At least 2,630 people have died in the worst outbreak of Ebola virus in history, which has so far infected at least 5,357 people in West Africa, the World Health Organisation (WHO) said yesterday.

In an update on the epidemic, which is raging through Guinea, Sierra Leone and Liberia and has spread into Nigeria and Senegal, the WHO said there were no signs yet of it slowing.

“The upward epidemic trend continues in the three countries that have widespread and intense transmission – Guinea, Liberia and Sierra Leone,” the United Nations health agency said.

There are no signs of the deadly epidemic slowing down

Those three countries account for the vast majority of cases and deaths in the outbreak – eight others have died in Nigeria, out of 21 cases, and one case has been confirmed in Senegal.

The WHO said a surge in Ebola in Liberia is being driven primarily by a continued increase in the number of cases reported in the capital, Monrovia, where 1,210 bed spaces were needed, five times the current capacity.

The WHO has said it hopes to be able to “bend the curve” in the almost exponential increase in cases within three months.

The latest data updated five days of data for Liberia and one day for the other countries, and showed no new deaths in Sierra Leone since the previous update.

The WHO said efforts to integrate various sources of data in Liberia would lead to many cases being reclassified and about 100 previously unreported cases had been found and would be included in later updates.

In a separate Ebola outbreak in the Democratic Republic of Congo, 40 deaths had been reported out of 71 cases by September 15, the WHO said.

Meanwhile for the next three days, starting at midnight yesterday, Sierra Leone is on a nationwide lockdown aimed at helping the fight against the current outbreak of Ebola which is ravaging the country and the region.
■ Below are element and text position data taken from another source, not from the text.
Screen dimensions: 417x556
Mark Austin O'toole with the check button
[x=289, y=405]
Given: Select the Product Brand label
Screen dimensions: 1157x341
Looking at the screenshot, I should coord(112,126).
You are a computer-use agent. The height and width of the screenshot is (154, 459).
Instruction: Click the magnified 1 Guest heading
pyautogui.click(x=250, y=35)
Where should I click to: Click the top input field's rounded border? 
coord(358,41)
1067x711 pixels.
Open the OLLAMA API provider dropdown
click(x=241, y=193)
Sierra Leone’s government says extreme measures are needed to try to contain the world’s worst outbreak of Ebola on record but many fear it will bring more hardship to a nation that is already one of the poorest on earth.

Initially a plan to locate the ill, Sierra Leone’s lockdown will now seek to make people aware of the risks of Ebola and what to do if a family member falls sick, the government says.
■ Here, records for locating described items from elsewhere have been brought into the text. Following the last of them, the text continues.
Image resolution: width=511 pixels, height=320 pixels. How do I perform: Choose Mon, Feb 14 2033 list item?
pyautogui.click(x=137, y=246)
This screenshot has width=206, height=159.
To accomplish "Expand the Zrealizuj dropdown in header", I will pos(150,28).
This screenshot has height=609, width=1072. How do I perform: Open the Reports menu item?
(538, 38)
As about 30,000 volunteers train for their dawn-to-dusk information campaign, residents flocked to high-end supermarkets and, between downpours, street stalls to buy food and medicine.

Queues formed along streets as people stocked up on fuel. Banks, already operating at reduced hours to limit infections, overflowed as clients withdrew cash.

Some say a few days hardship is a price worth paying if it contributes to halting the march of Ebola across a nation only a decade into its recovery from an 11-year civil war that killed 50,000 people.

“It’s better to stay at home for three days, even 21 days, than to lose thousands of people in a single day,” said Freetown resident Mahawa Allieu.

This Ebola outbreak was initially confirmed in March in Guinea’s remote southeastern forest. From there, it spread, slowly at first, across the country and into Liberia and Sierra Leone.